Shea Stadium Memories
Kevin Baker wrote a piece for today's New York Times where he shares his memories of watching games at Shea Stadium. Many consider the home of the NY Mets the worst park in Baseball today.
I have my own Shea Stadium memories. My first game there was in 1967 when I was six. My father took me and my brothers annualy to a game each year between 67 and 71. I remember the 71 game, one that was against the Cincinnatti Reds and played in a light drizzle. At one point during the game, there was a rain delay and my father almost decided to leave but we stuck it out. The Reds won 1-0.
Is Shea Stadium the worst? My one experience at Yankee Stadium didn't impress me, so I'd rank that park below Shea. The only other stadiums I been to are Joe Robbie(or whatever you call the Marlins' home today), Atlanta Fulton County Stadium, and Crosley Field back in 1968. While visiting in Ohio my family went to 2 games there. Ron Swaboda on the second night said to you. "You guys are back again." My brothers collected autographs of all the Mets over those two days. I was a little shyer, but got Jerry Koosman, Ken Boswell, Cleon Jones and Ron Taylor.
If you're not a New York sports fan, I suggest you skip the following. I posted the first half of the story, the rest you can use the link above. Enjoy.
I FIRST saw Shea Stadium the summer it opened, 1964, when the world was still young. My parents were taking me to the World's Fair, which was just across the elevated line in Flushing Meadows, Queens. This was appropriate because Shea, like the fair, was supposed to be a showcase for the world of tomorrow.
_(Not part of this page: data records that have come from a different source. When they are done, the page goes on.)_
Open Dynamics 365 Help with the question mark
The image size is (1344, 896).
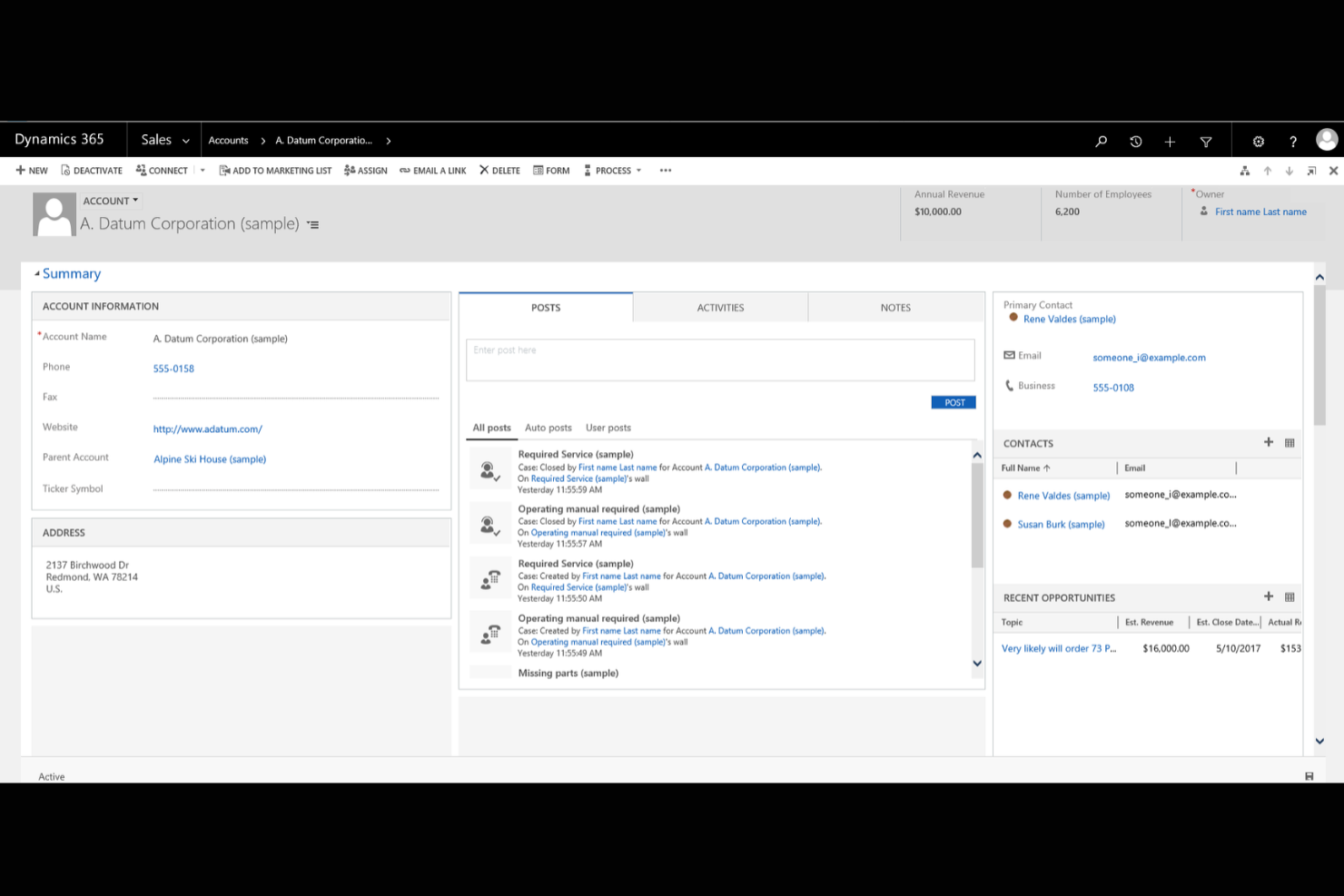[x=1293, y=141]
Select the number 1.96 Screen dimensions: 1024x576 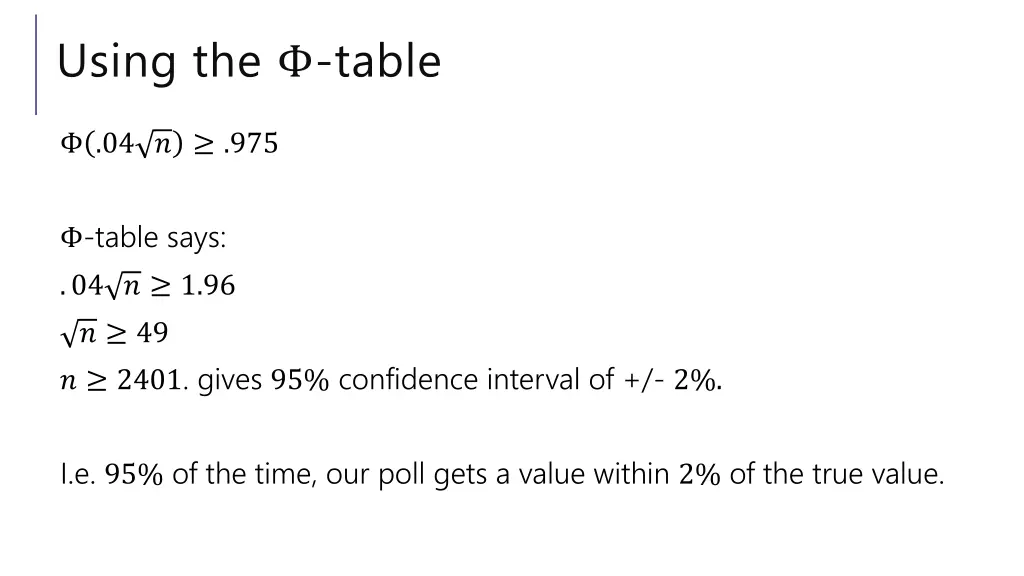pyautogui.click(x=208, y=285)
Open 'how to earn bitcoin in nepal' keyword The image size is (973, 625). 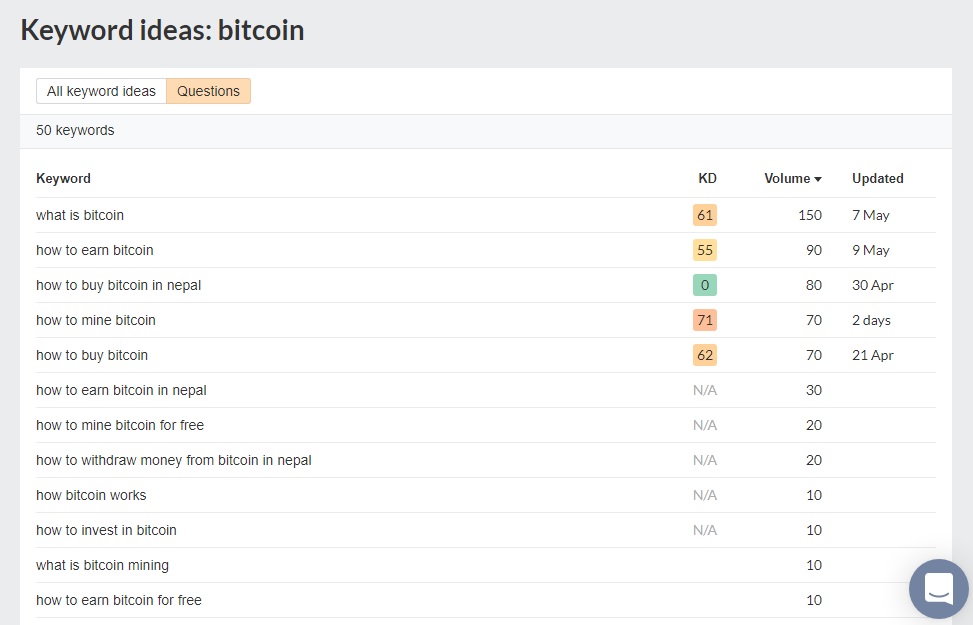pos(121,390)
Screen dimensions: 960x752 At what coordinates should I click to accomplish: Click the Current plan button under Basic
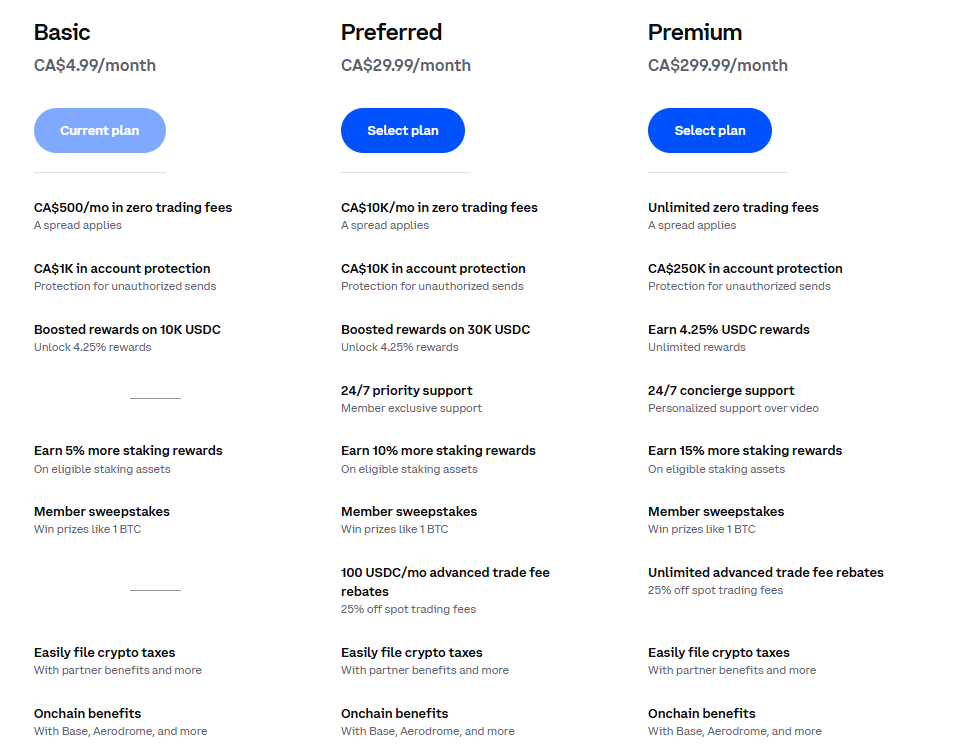(x=100, y=131)
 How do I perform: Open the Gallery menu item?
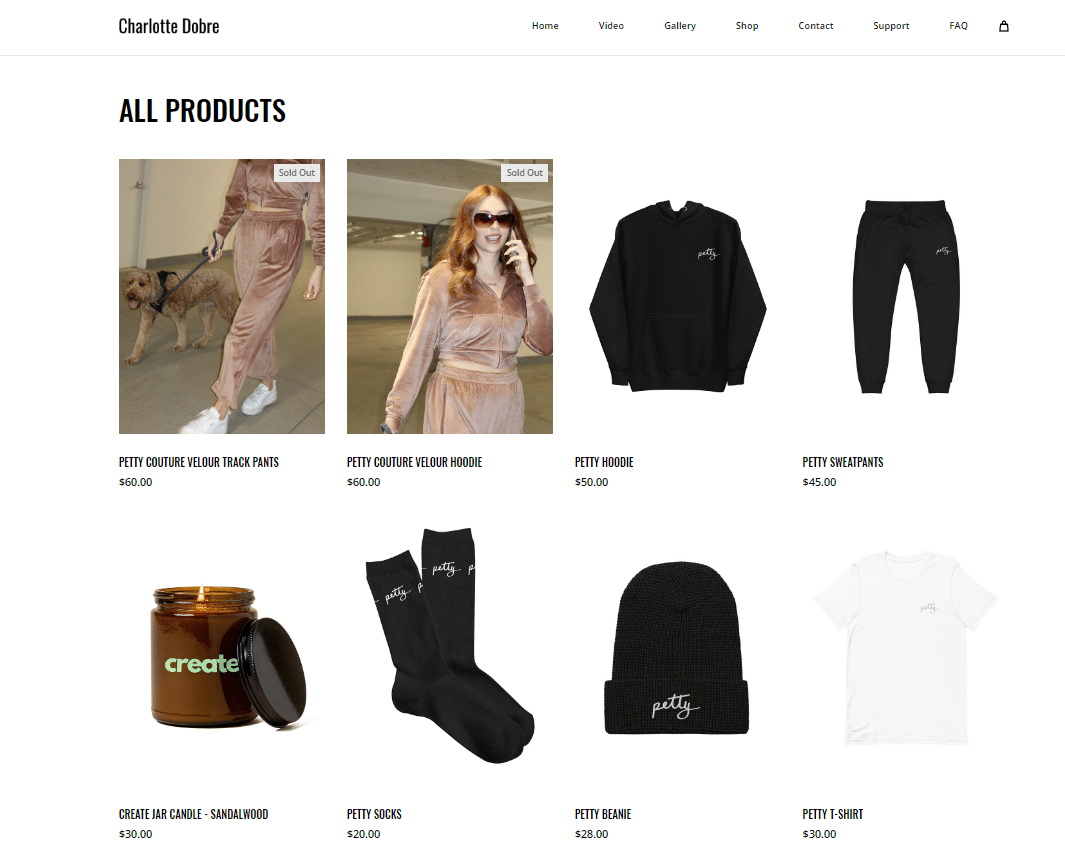click(679, 26)
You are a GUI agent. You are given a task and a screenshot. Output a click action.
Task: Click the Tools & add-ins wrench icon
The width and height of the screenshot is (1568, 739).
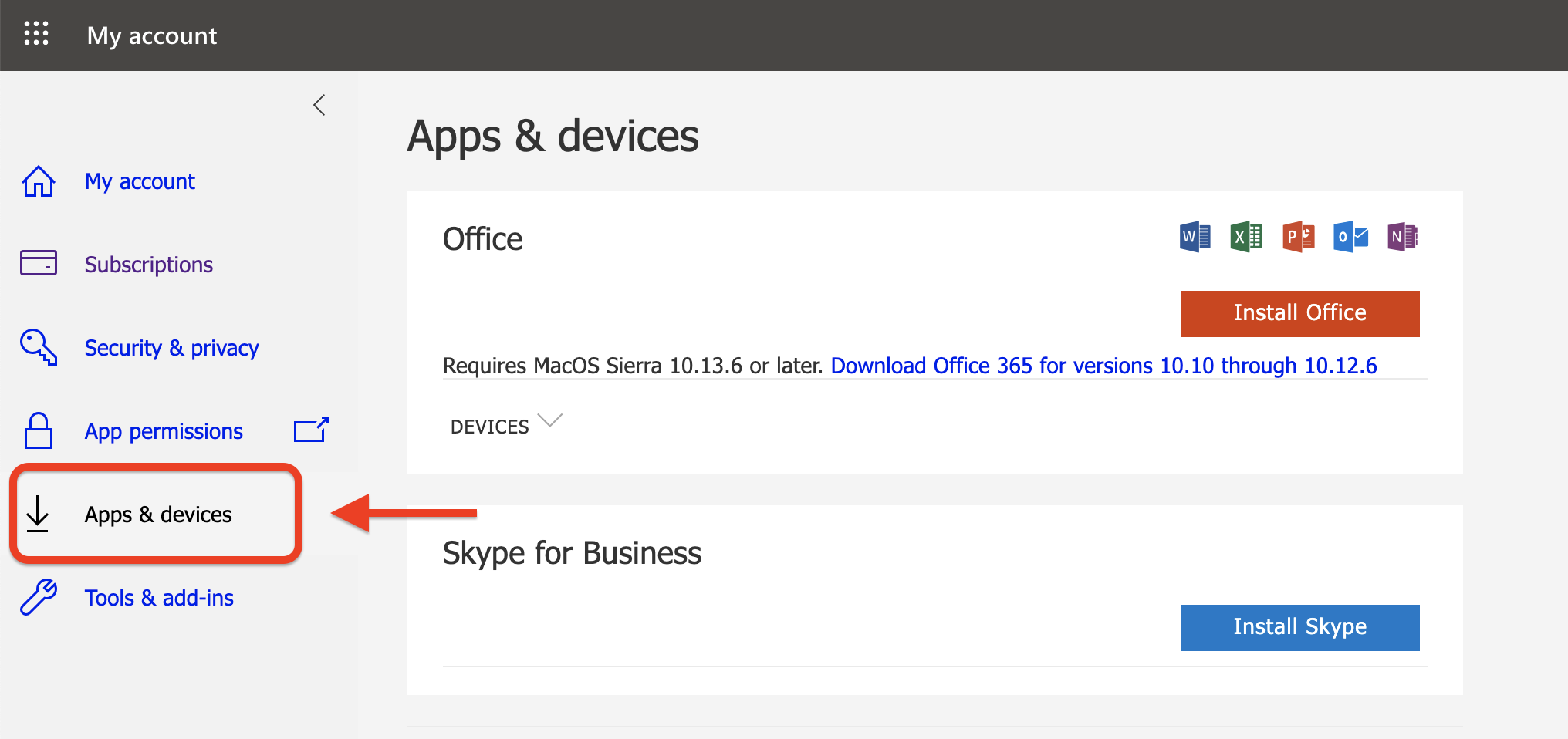tap(38, 597)
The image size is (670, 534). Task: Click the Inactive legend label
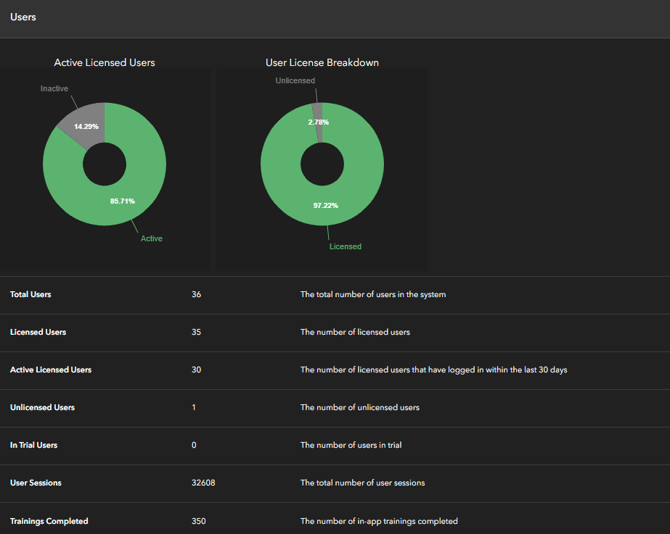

You could tell this because it looked breezy, and fun, and half-finished - all bright, garish colors, flimsy new materials and unadorned concrete and pipes and steel cables laid out in that functional, neglected-housing-development style that modern architects used to assure us was the best future we could hope for.
I remember that the fair proved disappointing once we got inside, with endless lines and nothing that seemed all that amazing. Perhaps the trouble was that even in 1964, the future was no longer what it once had been.
The same would prove true of Shea. In fairness, no stadium ever started life with more strikes against it: a baseball park without any real bleachers, built in the flight path of an international airport, on the site of a gigantic ash heap. The bad symbolism abounded. Shea sits amid a sea of junkyards and chop shops. Subway riders from the No. 7 train approach it along the curious "Ramp to Nowhere," a concrete walkway that appears to lead directly from the elevated station into Shea's green, beckoning right field - only to stop some 20 yards short, dribbling fans out onto a cracked asphalt sidewalk.
There has always been something tawdry and second-rate about the place, right down to the battered plaster-and-lath apple that rises grudgingly out of a gigantic top hat whenever a Met hits a home run. Since the eradication of all those football-friendly, synthetic-grass excrescences of the 60's, some would argue that Shea is the worst ballpark in the world.
But now, with the planned construction of a new Mets ballpark next door that may also be used for the Olympics, Shea's days are numbered. And so, despite the stadium's flaws, it needs to be said: Right from the beginning, even the worst ballpark in the world was a great place to be. I went to my first game there with my Uncle Bruce, in 1967, to see the Mets play the San Francisco Giants, and it felt like a carnival as much as a ballgame.
The Mets were in last place, but there was a full house, with many of the fans cavorting merrily in the aisles. A poker-faced individual named Karl Ehrhardt but known as Sign Man held up exclamations ("Yikes") after every key play, and for years on Banner Day, the fans were invited to march onto the field and show off their homemade signs. (My favorite: "I'd Bet My Testes On the Metsies.")
This was something altogether new in New York sports, fans defiantly embracing a team of scrappy, lovable losers. The attitude almost seemed designed to send up the lordly crosstown Yankees, with all their ponderous tradition.
Many in the crowd, including my uncle, were rooting for the visitors. In those days, thousands of fans still turned out in droves whenever their beloved West Coast transplants, the Giants and the Dodgers, stopped back in town. But most New Yorkers had moved on.
Bad as the Mets were, they had established an identity that jibed perfectly with the city's as the 60's wore on: embattled, ragged, but facing the long odds against them with brave wit and style. When the team miraculously won the World Series in 1969, behind a fine young pitching staff led by Tom Seaver, all New York reveled in vindication. Fun City, indeed.
BY the time I got back to Shea, in the late 70's, the first bloom was clearly off the rose, for both the team and the city, with their seemingly perpetual crises. New Yorkers enjoy being underdogs for only so long. The Mets had sunk to the bottom again, and even Tom Terrific had been banished for insubordination by the decidedly unlovable and un-scrappy club president, M. Donald Grant. In those years, you could buy a ticket to the cheapest seats in the upper deck, and for an extra dollar an usher would take you all the way down to a lower section. At night, Shea had begun to take on a decidedly spectral mood, cavernous and empty, one more patch of blight and squandered chances.